In total, GALAH will investigate more than one million stars using the HERMES spectrograph—an instrument at the Australian Astronomical Observatory's 3.9-meter Anglo-Australian Telescope in New South Wales. HERMES measures the different colors of light coming from stars in order to determine the proportions of chemical elements that they contain.

"This survey allows us to trace the ancestry of stars, showing astronomers how the Universe went from having only hydrogen and helium—just after the Big Bang—to being filled with all the elements we have here on Earth that are necessary for life," Martin Asplund, from the Australian National University's (ANU) Research School of Astronomy and Astrophysics, who led the analysis of the survey data, said in a statement.

When complete, the dataset could help astronomers to find our galaxy's original star clusters— including the one that gave birth to our Sun and its siblings before they were separated. Every star is born in a group, or cluster, of thousands of stars. And every star in the Sun's birth cluster will have the same chemical composition, meaning that astronomers will be able to trace these lost siblings by analyzing their stellar "DNA".

"Measuring each chemical element abundance to get the stellar DNA for so many stars is an enormous challenge, but that's exactly what we have done so this is a fantastic scientific achievement," Asplund said.

Analysis of the data from HERMES was carried out with the help of a set of machine-learning algorithms known as The Cannon, which has been trained to recognize patterns in the light information gathered from the stars.

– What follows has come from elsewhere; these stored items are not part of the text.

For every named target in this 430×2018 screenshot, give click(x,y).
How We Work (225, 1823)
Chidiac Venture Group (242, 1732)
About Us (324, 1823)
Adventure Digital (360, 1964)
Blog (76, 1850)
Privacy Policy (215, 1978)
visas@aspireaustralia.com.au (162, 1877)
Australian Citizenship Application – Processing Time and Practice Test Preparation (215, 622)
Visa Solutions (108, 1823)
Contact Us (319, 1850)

The Milky Way_Roanish, Flickr_1_0
A view of the Milky Way. Roanish/Flickr

"The Cannon is named for Annie Jump Cannon, a pioneering American astronomer who classified the spectra of around 350,000 stars by eye over several decades a century ago—our code analyses that many stars in far greater detail in less than a day," Ly Duong from ANU, who was part of the team that developed the code, said in a statement.

A set of 11 scientific papers describing various aspects of the GALAH data release have been submitted for publication in the journals Monthly Notices of the Royal Astronomical Society and the Astronomy & Astrophysics.